Мама, охнув, вскочила, задев Олексевну плечом, рванула к выходу.

Подбегая к дому, мать сначала услышала, а потом и увидела такую картину: сижу я на нашей черемухе, лицо от уха до уха ягодным соком вымазано, болтаю босыми ногами и во весь голос слова чуднЫе повторяю. А под черёмухой в траве корчатся от смеха Митька с Федькой.

Увидев разгневанную мать, парни разом затихли. Глаза прячут, понимают, что не дело натворили.

– Тёть Надя, ты это, извини нас. Мы это, не хотели, – одновременно басовито загудели они, как майские жуки.

– Мы это, мы—то, – передразнила их мать, – не хотели они!
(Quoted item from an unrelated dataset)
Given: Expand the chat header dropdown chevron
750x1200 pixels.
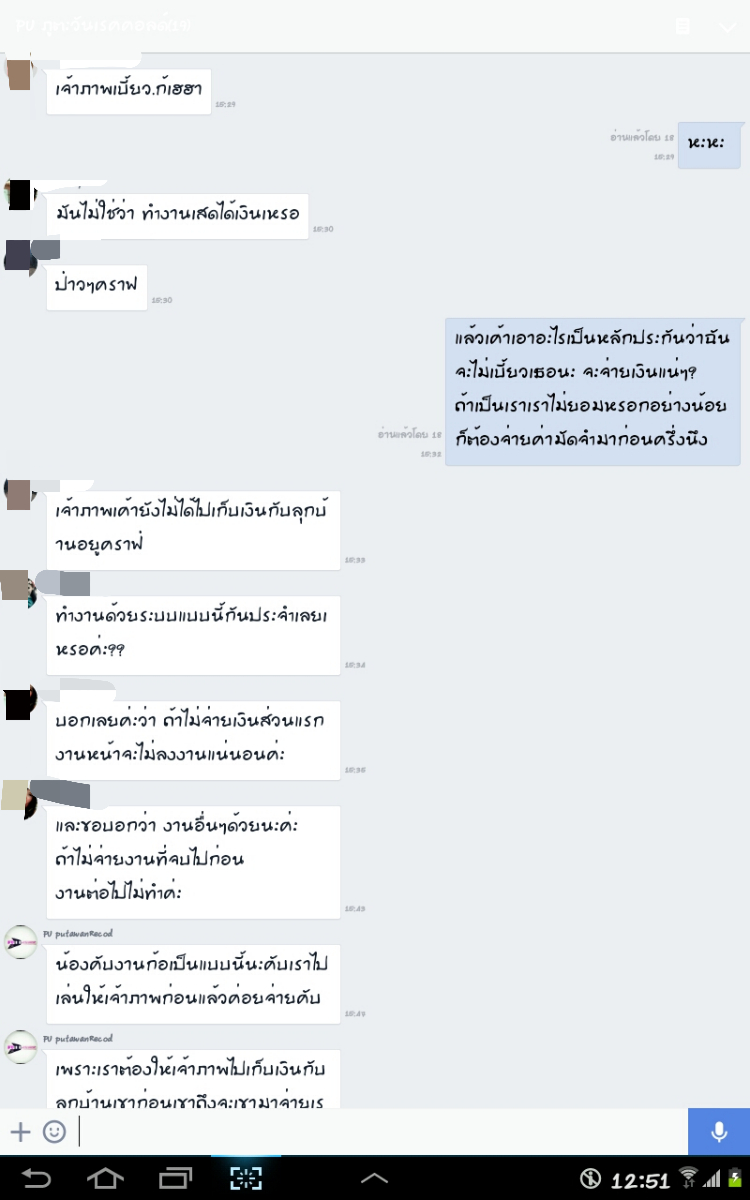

А что вы хотели? Нет бы, делу какому учить ребёнка, так нет. Разве у вас на дело-то ума хватит? Месяц чтоб я вас в клубе не видела! Ни в кино не пущу, ни на танцы!

Страшнее наказания для парней и не было. Но препираться не стали: знали, что виноваты. Втянув головы в плечи, оба понуро побрели к калитке.
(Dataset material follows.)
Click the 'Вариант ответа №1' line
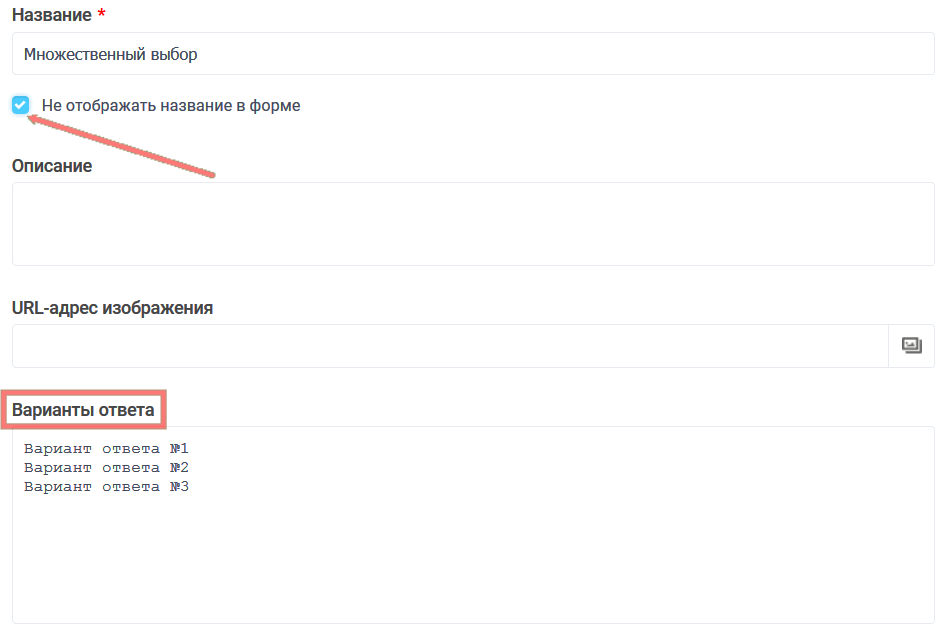(x=106, y=448)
Мама протянула ко мне сильные руки:

– Ну, прыгай давай.

Я с визгом и хохотом нырнула вниз.

– Мама, ты слышала? Слышала? – захлёбываясь от восторга, тараторила я. – Ты слышала, какие слова я выучила? Хочешь, тебе ещё расскажу?

Я совсем уж было собралась повторить новые слова маме, но она меня остановила, строго посмотрев мне в глаза:

– Лялька, это плохие слова. Их говорить не надо. Они мерзкие и злые! Парни просто… – мать на секунду замялась. – Парни просто над тобой пошутили немного.

Я на секунду даже дышать перестала: как же так? Как же злые, когда нам только что было так весело? Все же только что радовались и смеялись… Надо мной смеялись, выходит. Всё стало совсем не радостно и не весело. У меня задрожал подбородок, оттопырилась нижняя губа, и я заревела от обиды и полного разочарования во взрослых.

Мама прижала меня к себе и, поглаживая по спине, понесла в дом. Там она налила мне чаю и даже выдала из секретных запасов конфету «Мишка на дереве», что у нас бывало только по особым случаям. Это меня здорово утешило. Всё ещё хлюпая носом, я хрустела конфетой, запивала её чаем и одновременно болтала под столом ногами.

– Лялька, мне на работу надо, – сказала мама. —Ты надень сандальки и поди погуляй. К Митьке с Федькой на пушечный выстрел не подходи. И слова злые не говори никому. Хорошо?